Brainstorming Methods help teams produce better ideas by separating idea generation from evaluation, giving quiet voices room, and moving from raw ideas to prioritized action.
Definition
Brainstorming Methods are structured approaches for generating and developing ideas. In continuous improvement, brainstorming is used for root cause hypotheses, countermeasure ideas, risk identification, customer needs, process redesign, failure modes, and implementation planning.
Effective brainstorming is not an unstructured meeting where the loudest person wins. It uses facilitation rules, prompts, time boxes, silent idea generation, grouping, clarification, and selection methods so the team can move from divergent thinking to useful action.
History
Brainstorming became widely known through creative problem-solving practice in the twentieth century. The core idea was to defer judgment during idea generation so participants could produce more and broader ideas before evaluating them.
Quality and Lean teams adapted brainstorming into structured problem-solving routines. Methods such as brainwriting, round-robin brainstorming, affinity grouping, nominal group technique, and cause-and-effect brainstorming help teams avoid bias and organize complex input.
When to Use
Use brainstorming when the team needs multiple possible causes, solutions, risks, customer needs, failure modes, or improvement ideas. It is useful in DMAIC, Kaizen events, A3 problem solving, FMEA, Fishbone diagrams, process redesign, control planning, and change management.
Do not use brainstorming as a substitute for evidence. Ideas generated during brainstorming are hypotheses until verified with data, process observation, experimentation, or subject-matter review.
Step-by-Step
- Define the prompt. State the question clearly, such as "What could cause late shipments?" or "How might we reduce setup time?"
- Select the method. Choose open brainstorming, silent brainwriting, round-robin, nominal group technique, affinity brainstorming, or reverse brainstorming.

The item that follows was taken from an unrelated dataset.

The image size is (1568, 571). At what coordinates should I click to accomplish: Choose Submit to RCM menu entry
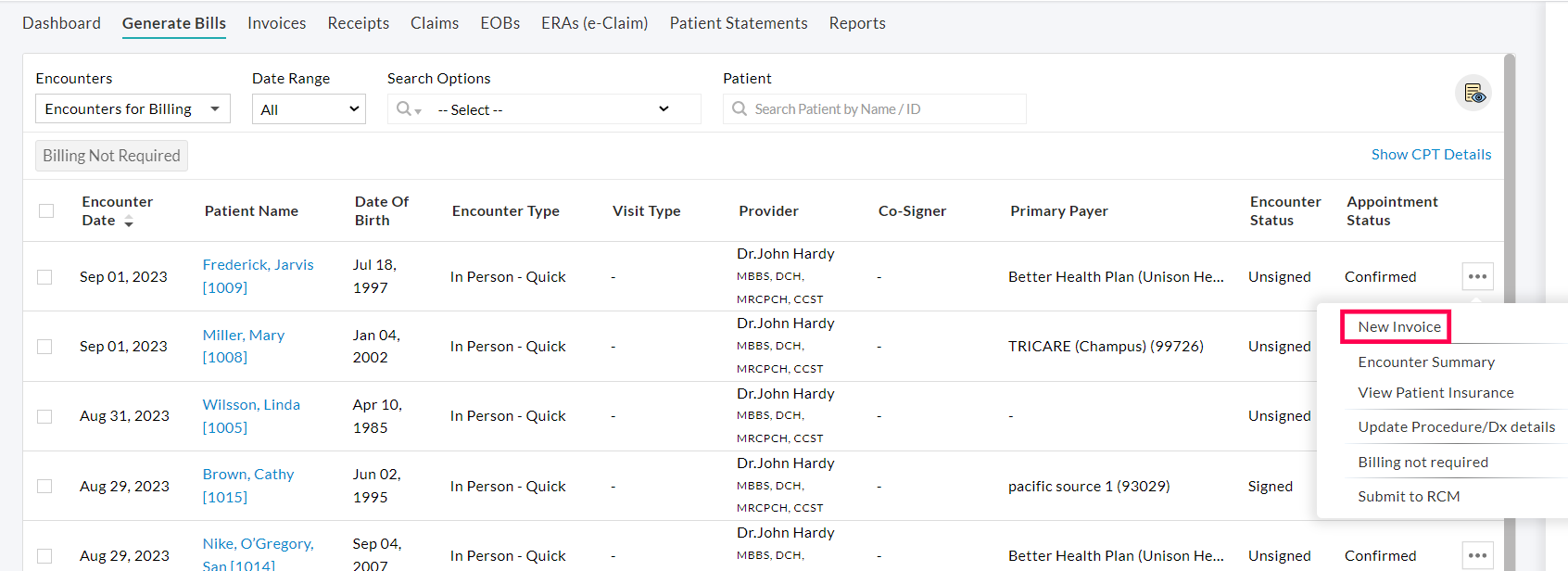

- Set ground rules. Defer judgment, build on ideas, be specific, keep the pace moving, and separate generation from evaluation.
- Generate ideas. Use silence first when power dynamics or groupthink are concerns.
- Clarify without debating. Ask short questions so everyone understands each idea.
- Group related ideas. Use affinity grouping, cause categories, process steps, or theme clusters.
- Prioritize. Use voting, impact-effort, data availability, risk, customer impact, or feasibility criteria.
- Convert to action. Assign owners for verification, data collection, trials, or implementation planning.
Examples
- Fishbone session: A team brainstorms possible causes of seal leaks under machine, method, material, measurement, people, and environment categories.
- Kaizen event: Operators silently write ideas for reducing walking distance, then group them into layout, tooling, material, and information-flow themes.
- FMEA workshop: A cross-functional team brainstorms failure modes before scoring severity, occurrence, and detection.
- Change planning: Leaders brainstorm possible resistance points before building stakeholder communication and coaching plans.
- Service improvement: A support team uses reverse brainstorming by asking, "How could we make response time worse?" then reverses the answers into improvement ideas.
Common Pitfalls
- Judging too early. Early criticism narrows thinking and reduces participation.
- Letting hierarchy dominate. Silent methods and structured turns help reduce power bias.
- No clear prompt. Vague questions produce vague ideas.
- Stopping at ideas. Brainstorming must lead to verification, prioritization, or action.
- Confusing opinion with root cause. Brainstormed causes need evidence.
- Too many participants without structure. Large groups need stronger facilitation and grouping methods.